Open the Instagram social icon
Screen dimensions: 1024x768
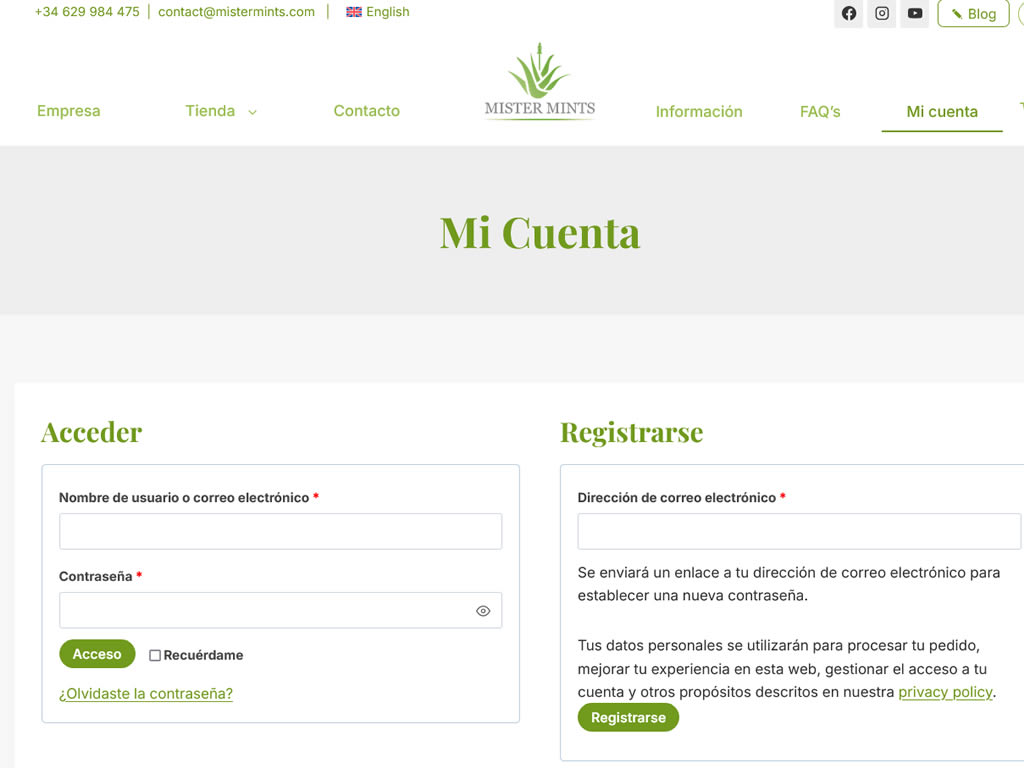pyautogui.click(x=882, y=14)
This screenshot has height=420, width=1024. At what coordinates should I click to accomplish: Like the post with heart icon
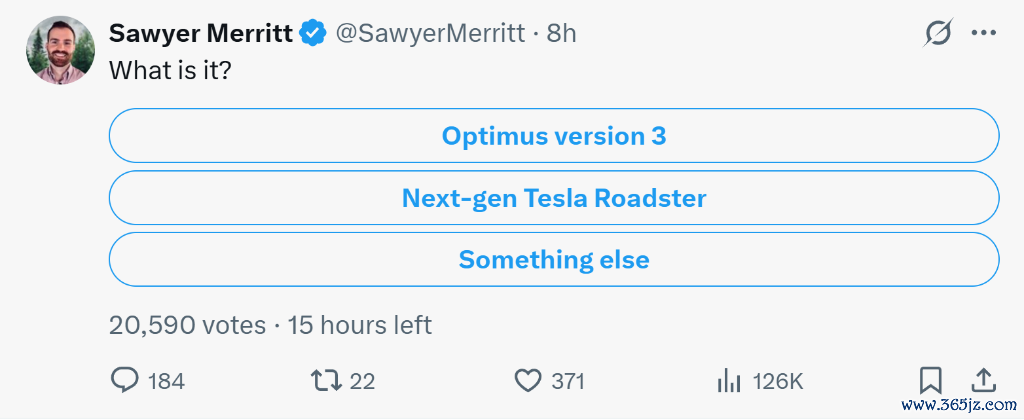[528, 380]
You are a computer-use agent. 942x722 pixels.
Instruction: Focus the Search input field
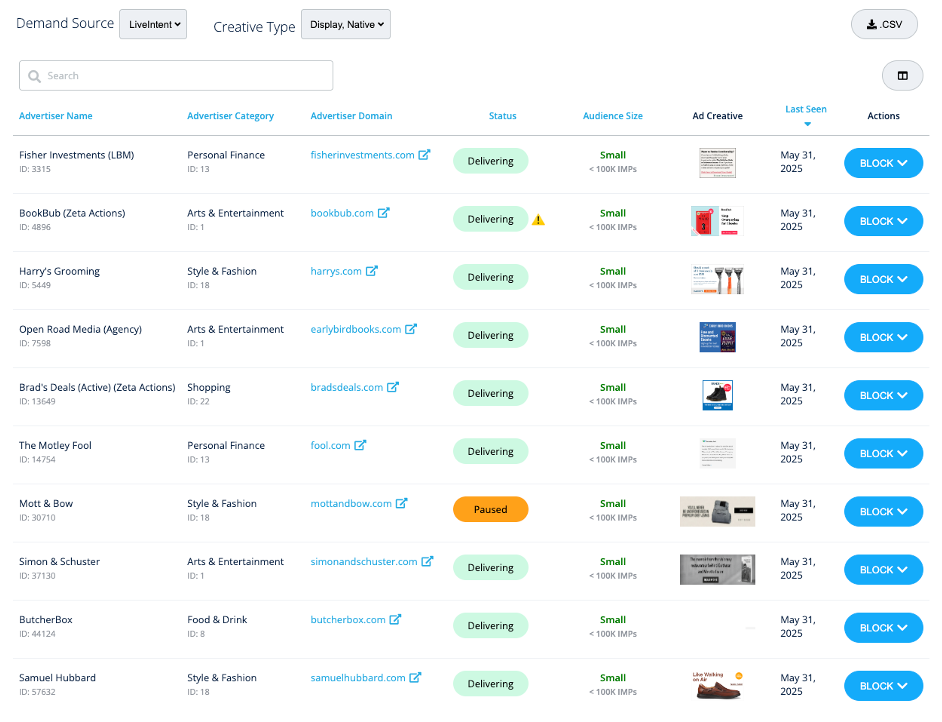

EXERCISE DIRECTIONS: The pictures stay out; copy the rest of the data word for word.

ANSWER TO THIS EXERCISE:
Open the Instagram social icon
Screen dimensions: 1024x768
pyautogui.click(x=882, y=14)
This screenshot has height=420, width=1024. At what coordinates should I click to accomplish: Like the post with heart icon
[528, 380]
You are a computer-use agent. 942x722 pixels.
Instruction: Focus the Search input field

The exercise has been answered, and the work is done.